L’utilisation des traces

Un EIAH se doit d’être un système adapté, adaptable et adaptatif (Michel, 2018). Ses objectifs sont de correspondre aux besoins de l’utilisateur, de s’adapter aux évolutions de l’utilisateur et de faire en sorte que l’utilisateur puisse adapter le système à ses besoins (Michel, 2018). Ces objectifs sont atteints « lorsque l’utilisateur s’approprie le système en contexte » (Michel, 2018). Pour se rendre compte de cette appropriation ou non, les traces laissées par l’utilisateur peuvent être efficaces. Leur volonté est d’avoir un « retour sur l’activité » (Caron, 2018). En étudiant ces traces, on va pouvoir remodeler l’EIAH afin qu’il s’adapte à chaque apprenant et ainsi, qu’un apprentissage soit permis. Pour terminer, il ne faut pas oublier qu’un outil numérique peut être très bien fait, mais « ce sont les méthodes pédagogiques, et non les supports, qui permettent l’apprentissage » (Mayer, 2010, p. 208).

Conclusion

Pour conclure, la conception des EIAH peut être complexe.
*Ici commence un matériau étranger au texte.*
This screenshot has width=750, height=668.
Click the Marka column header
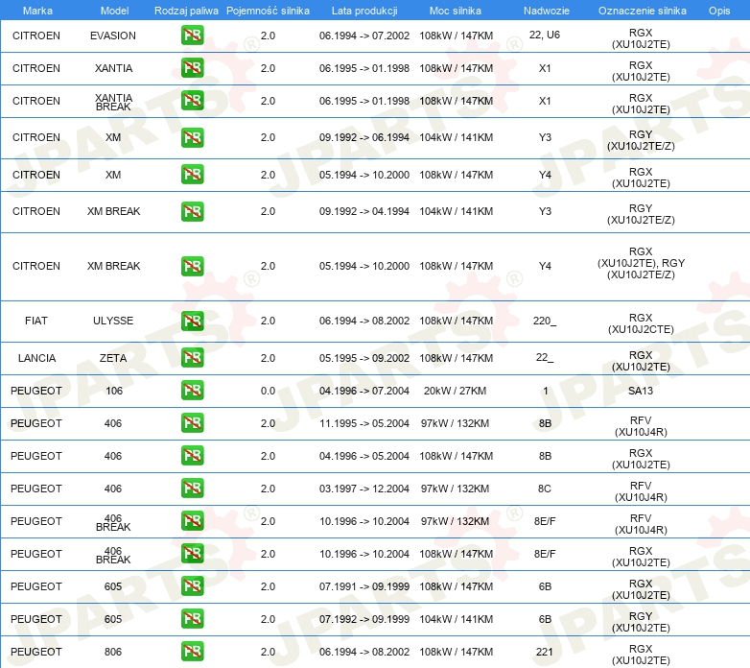(36, 10)
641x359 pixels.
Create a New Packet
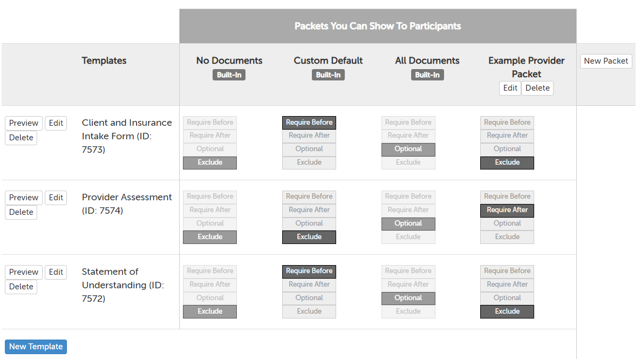(x=605, y=61)
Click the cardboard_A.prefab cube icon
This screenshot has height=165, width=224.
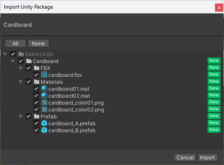[44, 123]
Elle nécessite plusieurs étapes et il faut constamment remodeler l’outil numérique. De plus, il faut faire attention à divers aspects. En effet, il faut savoir qu’il manque encore beaucoup d’études sur l’effet des technologies numériques et celles existantes montrent une hétérogénéité des effets sur l’apprentissage. De surcroît, toutes les technologies ne sont pas adaptées à tous les apprenants, il faut ainsi prêter attention au design pédagogique et ne pas hésiter à utiliser, par exemple, les traces laissées lors de l’utilisation d’un outil.

Bibliographie

  • Leroux, Monteil, J.-M., & Huguet, P. (2017). Apprentissages scolaires et technologies numériques : Une revue critique des méta-analyses. L’année Psychologique, 117(4), 433–465. https://doi.org/10.4074/S0003503317004018
  • Mayer, R.E. (2010). Apprentissage et technologie. In H. Dumont, D. Istance & F. Benavides (Eds). Comment apprend-on ? : La recherche au service de la pratique (pp. 191-209). Éditions OCDE.
  • Tchounikine, P., & Tricot, A. (2011). Environnements informatiques et apprentissages humains. In C. Garbay & D. Kayser (Eds.), Informatique et Sciences Cognitives : influences ou confluences ? (pp. 167-200). Ophrys/MSH.